Ecco, c'è da ammettere che per fargli compiere questo passo, per cui lui di certo non aveva il coraggio, Hajime era andato a Tokyo con una ragazza. Questa ragazza, una sua compagna del suo corso di fisiologia, di cui probabilmente neanche si ricorda il nome (o forse non l'ha veramente mai saputo) con cui usciva così, giusto per farsi passare dalla mente i pensieri di un po' più che amicizia che concernevano il suo amico — forse non poteva già definirlo tale   gli aveva chiesto di conoscere Oikawa. Erano andati a vedere una sua partita (ed era un'eternità che Hajime non lo vedeva giocare e il suo cuore, maledetto, continuava a dirgli che tutte le scelte che aveva fatto fino a quel momento erano solo stronzate), erano usciti con lui per festeggiare la vittoria e lei di ritorno verso Osaka non aveva fatto altro che parlare di quanto Oikawa fosse figo. Si era sentito geloso, di una gelosia insana perché c'era sempre stato qualcuno che parlava così di lui, ma era geloso perché evidentemente lei poteva essere qualcosa di interessante per Tooru. Non come lui. Dopo quella volta, l'anno scorso o giù di lì, Oikawa aveva smesso di cercarlo con la stessa solerzia. Gli era solo giunta voce attraverso uno dei suoi compagni di squadra attuali, che si era infortunato poco dopo essere stato reclutato dalla Nazionale. Solo quella volta gli aveva mandato un messaggio che gli diceva, ancora lo ricorda perfettamente, di recuperare una gazzetta sportiva o di mettere su questo o quel canale dedicato allo sport perché parlavano di lui.
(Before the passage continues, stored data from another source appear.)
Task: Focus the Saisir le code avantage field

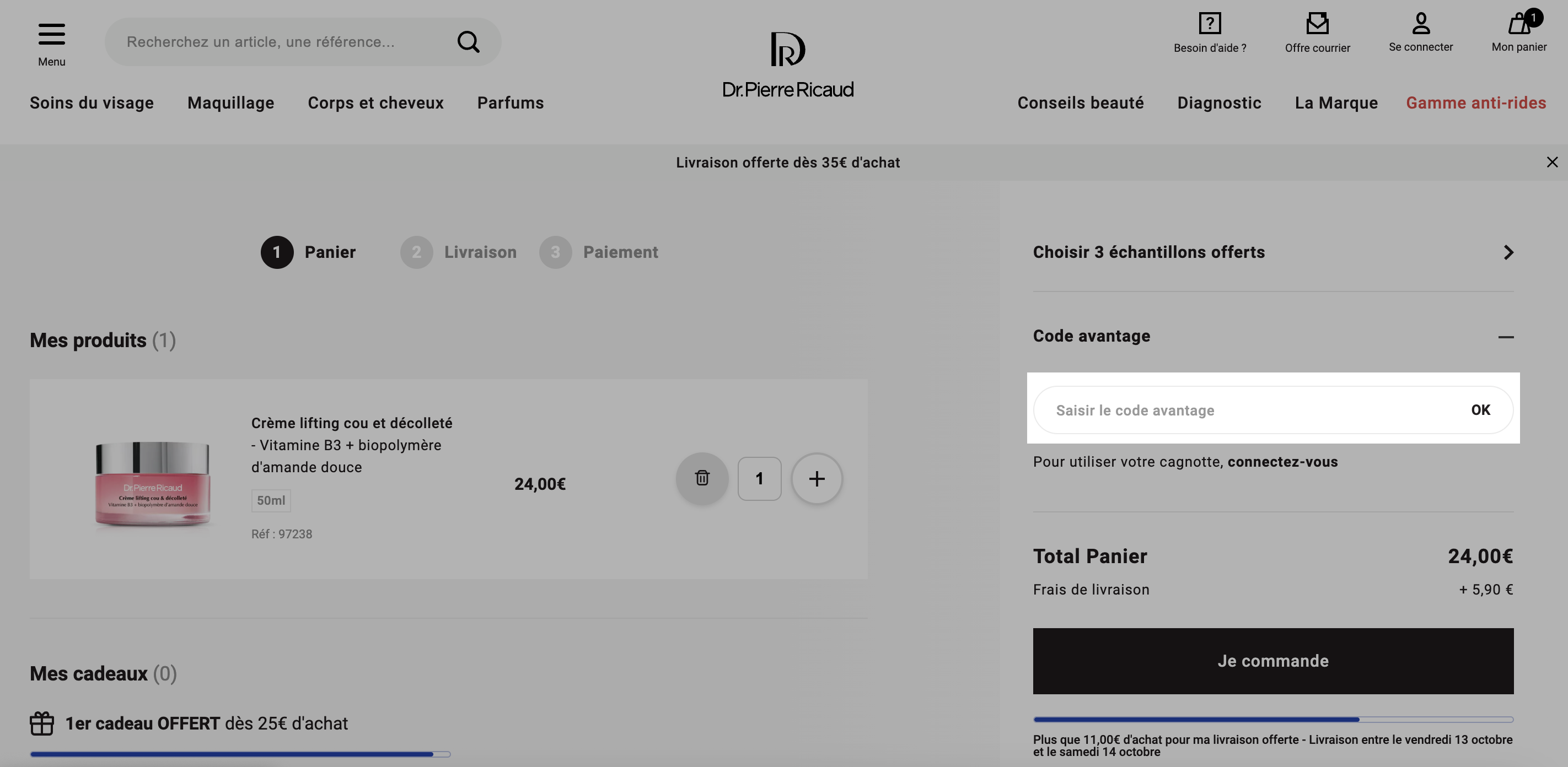Action: click(x=1248, y=410)
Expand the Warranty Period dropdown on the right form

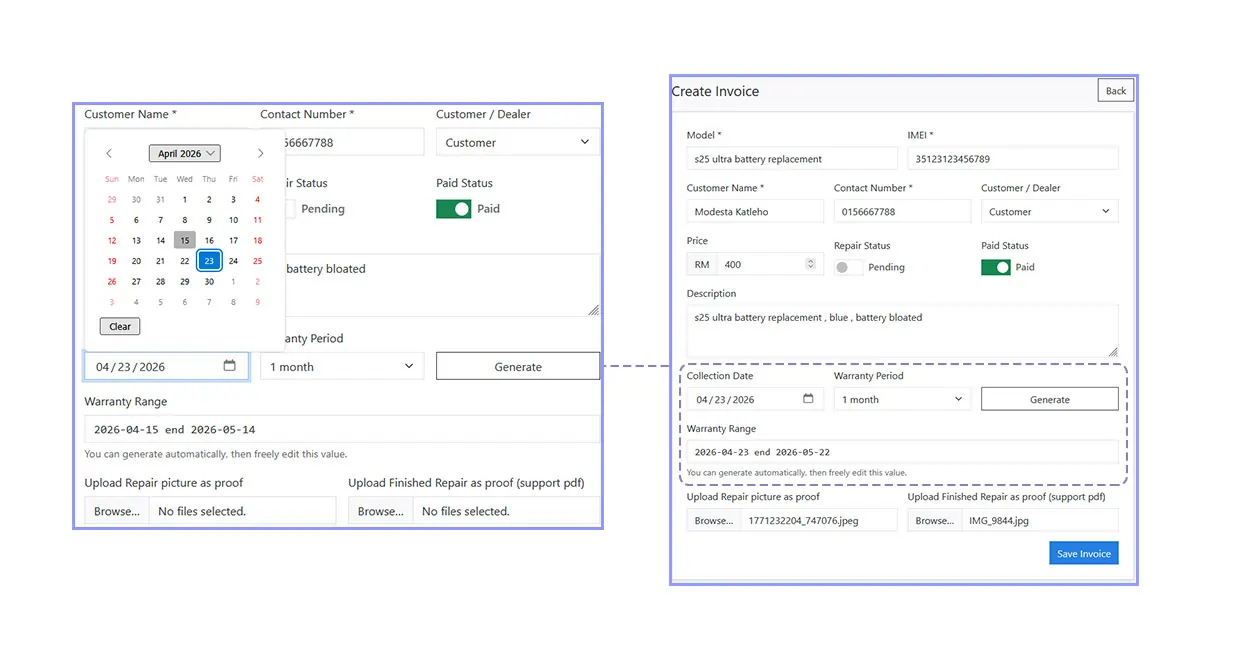(x=901, y=398)
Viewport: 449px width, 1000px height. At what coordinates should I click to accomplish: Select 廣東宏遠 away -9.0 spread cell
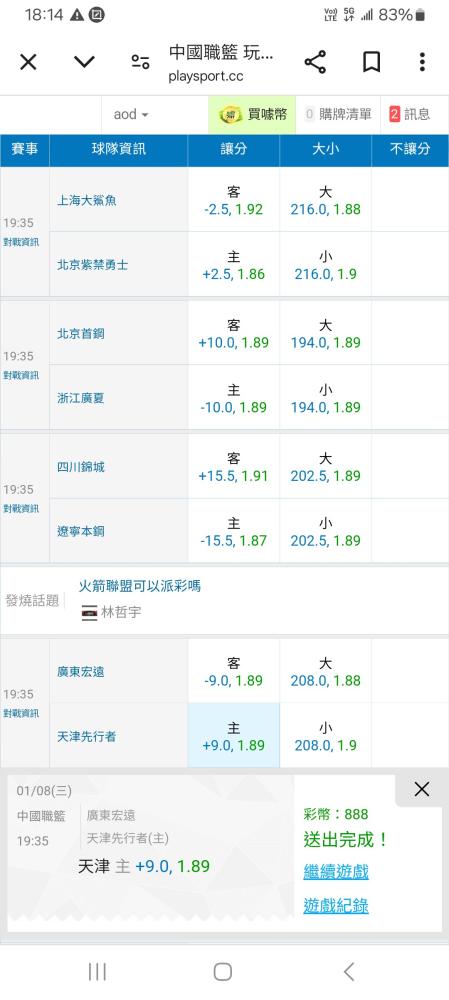tap(233, 671)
E poi c'è stata ieri sera.

Un'amichevole tra l'università di Tokyo e quella di Sakai, che insomma non ha questa squadra fortissima di pallavolo, l'ha portato vicinissimo a Osaka. Il messaggio arrivato sul suo telefono alle otto di sera, quando ancora era nella stanzetta dell'ospedale a recuperare le sue cose, chiedeva soltanto se conoscesse un posto buono dove cenare a Osaka. Nulla di più. Niente saluti o convenevoli di sorta.

Ovviamente, Hajime ha deciso di chiamarlo, incazzato più che altro, perché non se lo aspettava affatto quel balzo che il suo cuore traditore ha fatto precipitando un abisso tumultuoso e decisamente imbarazzante.

È stato un istante. "Non era necessaria una telefonata," ha detto, il clamore di uno spogliatoio pieno di sportivi a rimbombare intorno a lui "Ma ho un paio di giorni liberi... E ho intenzione di fare un giro a Osaka... sapresti indicarmi un buon ristorante?". Il tono pacato, serio, freddo quasi formale è stato come un calcio a gamba tesa negli stinchi, come atterrare male da un salto ed essere respinto dal pavimento della palestra.

E quello che è uscito dalla sua bocca, dopo, è stato bislacco a dire poco. "Se riesci a venire alla stazione di Sujimoto, ti trovo un buco dove mangiare decentemente".

Dopo un lungo momento di silenzio Oikawa gli ha risposto, con un ringraziamento fugace e un "ci vediamo lì, allora" che ha fatto sobbalzare tutto dentro di lui.

È corso a Sujimotoko, ieri sera, ed è rimasto fermo al binario in attesa. In cuor suo, non si aspettava di vederlo da solo, a scendere dal treno a testa bassa. E, Dio, il suo cuore traditore ha continuato a fare quello strano scherzo coi tuffi carpiati in giro per il corpo.  E ricorda chiaramente di aver pensato che, dannazione, è ancora più figo di quanto ricordasse.

Iwaizumi. Quello è stato un altro calcio, stavolta rotante alla Chuck Norris, piazzato nel fianco o direttamente al centro del petto. Niente più nomignoli, niente saluti affettuosi. Gli ha porso la mano e gli ha sorriso, cordiale, chiamandolo col suo cognome.

C'è stato un istante, un lungo istante in cui sulla sua lingua si sono arrotolate una serie di parole a cui non ha avuto il coraggio di dare voce. Una serie innumerevole di domande, affermazioni, attenzioni che voleva dargli e prendersi. E poi nella sua testa, nella sua scatola cranica erano rimbalzate le parole che non ha mai avuto il cuore di dirgli. Sono innamorato di te. Sono innamorato di  te. Sono innamorato di te. Da tempo. Forse oggi. Forse da sempre. Forse per sempre. Forse è solo gelosia. Forse voglio di più. Voglio le stelle. Voglio il mondo. Voglio te. Voglio solo te. 

Avanti e indietro, avanti e indietro. Da una sinapsi all'altra, attraversando la gelatina grigia e bianca degli alberi neuronali, incagliandosi tra le ragnatele meningee e rimbalzando di qua e di là nella corteccia e nell'area sottocorticale, in ogni singola periferia cerebrale, scendendo giù per i nervi, fino a raggiungere ogni distretto del corpo, la spina dorsale e il midollo. Sono innamorato di te. Guardami. Guardami.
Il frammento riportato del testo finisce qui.